Car ce rapport, tout juste sorti du four et présenté ce vendredi 29 mai devant un parterre conquis, pourrait se résumer à cette maxime : « Tout changer pour que rien ne change. » Nous y reviendrons. Pour compléter ce travail, une étude a, en parallèle, été initiée par l’ARCOM afin de mieux cerner la façon dont les Français envisagent cette « exigence » d’impartialité.
Un climat général de défiance
Menée de janvier à avril 2026 (sur un échantillon de 3500 personnes) par les instituts ThinkOut et Harris Interactive, l’étude sur la manière dont les citoyens perçoivent l’impartialité des médias publics mais aussi privés est riche d’enseignements.
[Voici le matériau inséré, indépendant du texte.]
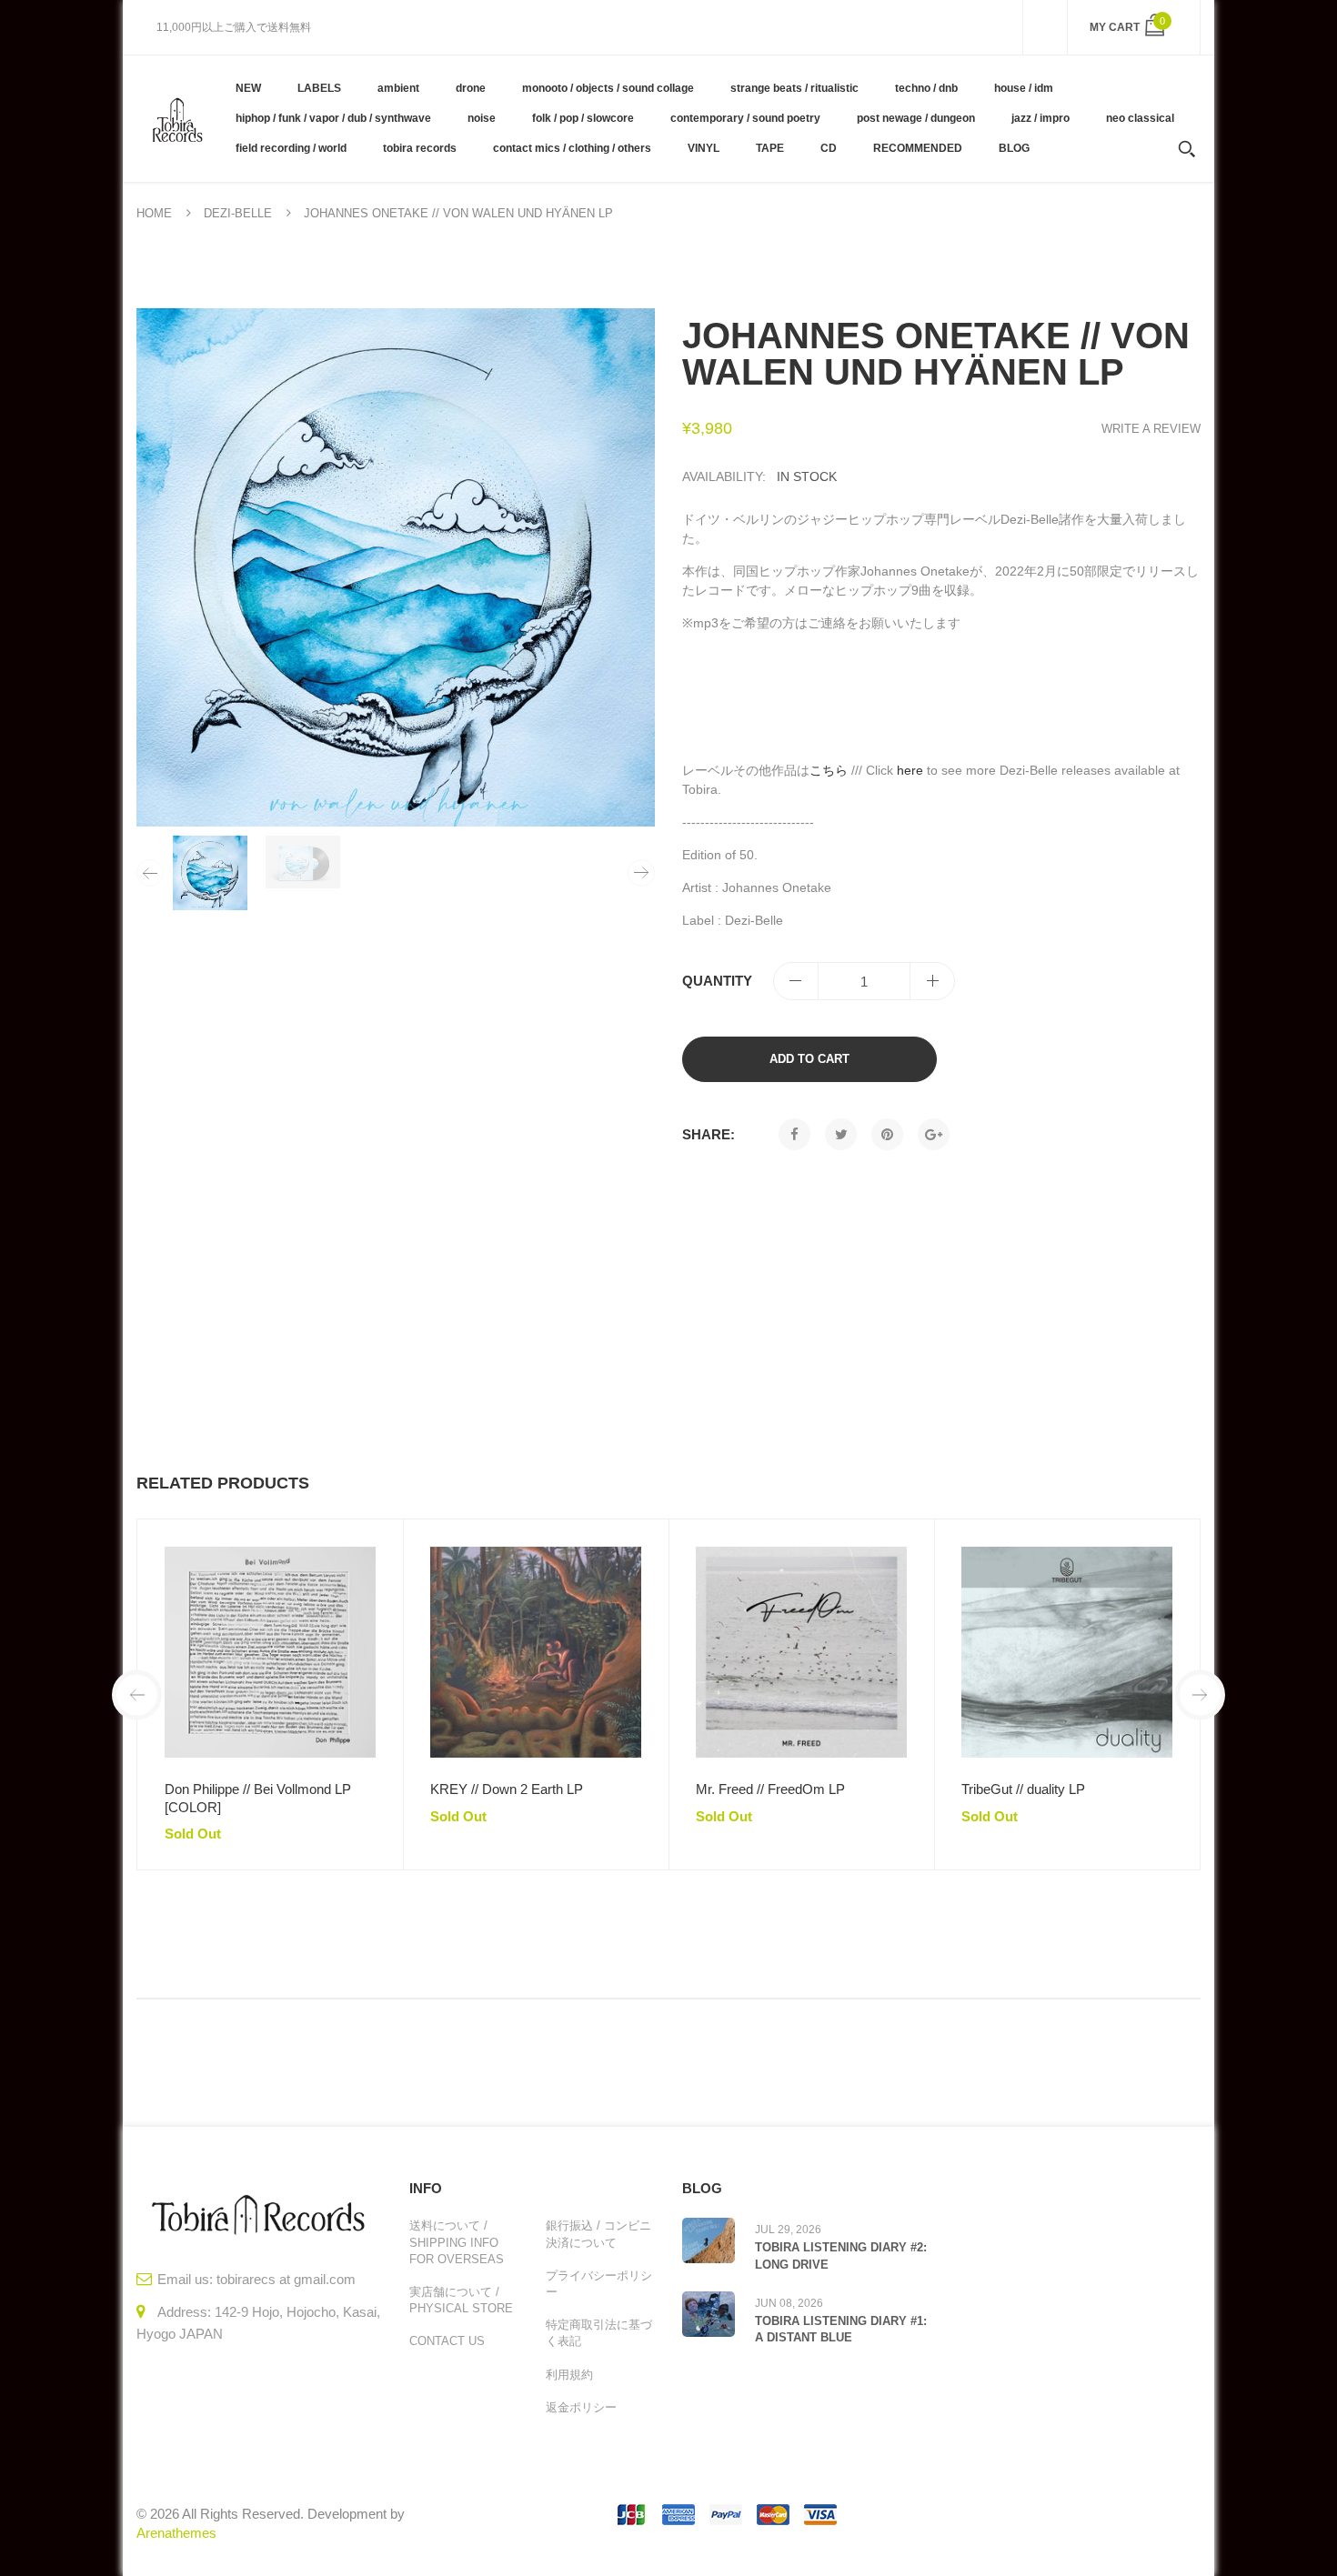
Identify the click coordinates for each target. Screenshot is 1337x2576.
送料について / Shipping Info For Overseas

Le premier, sans grande surprise : l’information « pâtit du climat général de défiance ». Seuls 37 % des Français indiquent aujourd’hui faire confiance « aux informations », tous médias confondus.
À la question « L’audiovisuel public est-il orienté ? », les personnes interrogées répondent « Oui » de 26 à 36 %, selon les antennes. Près de la moitié des Français n’a, en revanche, aucun avis sur l’orientation ou la neutralité des médias de l’audiovisuel public. Le média public jugé le plus orienté par les Français se révèle être France 2 (36 %), suivi de très près par France Inter (34 %) et France Culture/France Info (31 %).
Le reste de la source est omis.